In our studies, uptake of EE-G by MRP2 and MRP3 followed simple Michaelis-Menten kinetics. Also upon close inspection of the data from multiple experiments, we were not able to observe a sigmoidal uptake rate versus concentration curve as found by Zelcer et al. (2003a) and Bodo et al. (2003) for MRP2-mediated uptake of E₂17βG. To explain this apparent discrepancy, we hypothesize that EE-G only binds to the S site and has no detectable affinity for the M site.

Our data suggest that the transporters responsible in vivo for the export of EE-G from enterocytes and hepatocytes could be MRP2 and MRP3. Because several organic anions, which show stimulation of MRP-mediated uptake, are physiologically or pharmacologically active, it has been speculated that these might cause clinically relevant drug-drug interactions (Bakos et al., 2000; Huisman et al., 2002). It is important to note, however, that all these studies were performed in vitro with either inside-out membrane vesicles or polarized cell lines. In future studies, it therefore will be important to address whether these effects can be mimicked in animals or perfused organ systems.
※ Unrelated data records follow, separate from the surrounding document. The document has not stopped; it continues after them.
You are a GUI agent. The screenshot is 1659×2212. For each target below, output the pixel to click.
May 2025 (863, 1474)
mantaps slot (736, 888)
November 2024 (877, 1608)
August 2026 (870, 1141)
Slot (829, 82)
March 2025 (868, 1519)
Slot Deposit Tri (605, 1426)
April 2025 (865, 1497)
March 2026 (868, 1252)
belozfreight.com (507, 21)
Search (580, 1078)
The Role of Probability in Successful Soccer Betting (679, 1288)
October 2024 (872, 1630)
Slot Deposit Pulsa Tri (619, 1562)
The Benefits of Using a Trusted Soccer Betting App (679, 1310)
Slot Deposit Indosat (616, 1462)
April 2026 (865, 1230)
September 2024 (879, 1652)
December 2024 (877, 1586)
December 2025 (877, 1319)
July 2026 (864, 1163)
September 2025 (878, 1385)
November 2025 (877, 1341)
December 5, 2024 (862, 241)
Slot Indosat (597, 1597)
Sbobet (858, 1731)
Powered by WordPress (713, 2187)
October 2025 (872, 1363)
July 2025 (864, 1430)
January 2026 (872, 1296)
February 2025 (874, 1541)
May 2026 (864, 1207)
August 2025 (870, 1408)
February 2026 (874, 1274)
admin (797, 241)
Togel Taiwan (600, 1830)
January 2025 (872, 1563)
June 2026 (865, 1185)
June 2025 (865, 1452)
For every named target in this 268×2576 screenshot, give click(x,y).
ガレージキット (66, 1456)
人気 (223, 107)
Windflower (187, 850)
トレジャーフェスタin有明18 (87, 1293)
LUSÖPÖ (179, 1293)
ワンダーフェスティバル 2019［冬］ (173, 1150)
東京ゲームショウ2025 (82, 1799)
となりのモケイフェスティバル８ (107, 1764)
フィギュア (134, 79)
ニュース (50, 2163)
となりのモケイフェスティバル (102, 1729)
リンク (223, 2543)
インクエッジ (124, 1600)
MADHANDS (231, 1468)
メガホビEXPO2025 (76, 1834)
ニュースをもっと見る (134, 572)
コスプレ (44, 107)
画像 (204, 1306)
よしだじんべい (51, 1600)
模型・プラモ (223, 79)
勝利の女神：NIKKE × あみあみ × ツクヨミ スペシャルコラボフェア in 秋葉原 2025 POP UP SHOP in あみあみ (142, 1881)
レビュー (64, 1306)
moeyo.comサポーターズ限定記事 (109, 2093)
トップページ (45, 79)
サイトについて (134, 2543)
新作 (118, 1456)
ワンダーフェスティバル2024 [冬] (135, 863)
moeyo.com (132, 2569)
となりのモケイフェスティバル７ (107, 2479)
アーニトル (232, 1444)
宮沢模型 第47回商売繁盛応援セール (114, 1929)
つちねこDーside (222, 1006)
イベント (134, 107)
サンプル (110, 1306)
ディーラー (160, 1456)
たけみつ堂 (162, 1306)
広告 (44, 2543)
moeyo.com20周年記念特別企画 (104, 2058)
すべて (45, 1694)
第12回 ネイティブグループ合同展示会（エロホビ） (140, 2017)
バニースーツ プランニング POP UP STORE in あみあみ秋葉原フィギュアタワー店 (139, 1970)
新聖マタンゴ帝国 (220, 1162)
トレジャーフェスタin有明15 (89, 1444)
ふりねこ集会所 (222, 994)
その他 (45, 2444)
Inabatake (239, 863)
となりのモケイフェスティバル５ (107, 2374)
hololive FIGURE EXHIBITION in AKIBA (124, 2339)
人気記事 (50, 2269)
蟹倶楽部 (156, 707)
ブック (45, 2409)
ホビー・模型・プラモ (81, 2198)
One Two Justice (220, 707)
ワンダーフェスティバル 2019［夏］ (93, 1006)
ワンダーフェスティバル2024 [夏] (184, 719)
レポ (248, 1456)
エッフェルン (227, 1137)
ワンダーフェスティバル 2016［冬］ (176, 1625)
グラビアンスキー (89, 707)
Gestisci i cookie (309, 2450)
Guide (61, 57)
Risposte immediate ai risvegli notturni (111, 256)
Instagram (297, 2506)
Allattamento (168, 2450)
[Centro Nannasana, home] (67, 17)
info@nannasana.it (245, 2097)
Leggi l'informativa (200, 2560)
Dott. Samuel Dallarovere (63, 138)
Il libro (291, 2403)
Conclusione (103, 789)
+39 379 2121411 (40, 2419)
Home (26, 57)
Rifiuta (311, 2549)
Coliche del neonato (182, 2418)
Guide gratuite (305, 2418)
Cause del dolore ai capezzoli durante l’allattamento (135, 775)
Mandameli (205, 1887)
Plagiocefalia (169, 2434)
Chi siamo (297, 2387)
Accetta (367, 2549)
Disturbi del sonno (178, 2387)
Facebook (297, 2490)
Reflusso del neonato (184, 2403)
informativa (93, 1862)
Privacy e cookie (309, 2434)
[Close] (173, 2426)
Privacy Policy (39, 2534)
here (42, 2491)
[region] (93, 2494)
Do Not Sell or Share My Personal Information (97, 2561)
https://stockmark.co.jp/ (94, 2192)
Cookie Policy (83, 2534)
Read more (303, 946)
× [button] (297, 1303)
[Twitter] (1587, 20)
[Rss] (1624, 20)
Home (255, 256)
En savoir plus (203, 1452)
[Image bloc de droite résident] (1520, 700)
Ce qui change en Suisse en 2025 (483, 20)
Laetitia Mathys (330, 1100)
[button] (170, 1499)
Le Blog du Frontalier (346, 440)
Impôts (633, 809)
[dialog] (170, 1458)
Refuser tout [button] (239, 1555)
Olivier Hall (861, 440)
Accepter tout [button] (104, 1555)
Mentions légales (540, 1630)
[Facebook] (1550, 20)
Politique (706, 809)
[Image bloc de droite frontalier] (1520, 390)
The complex interaction between MRP transporters and organic anions suggests that caution needs to be taken in using inhibition studies as a screening tool to predict whether compounds could cause inhibition of MRP-mediated transport under physiological conditions. Probably, such experiments should be performed with physiologically relevant substrates, such as bilirubin glucuronide for MRP2, for example.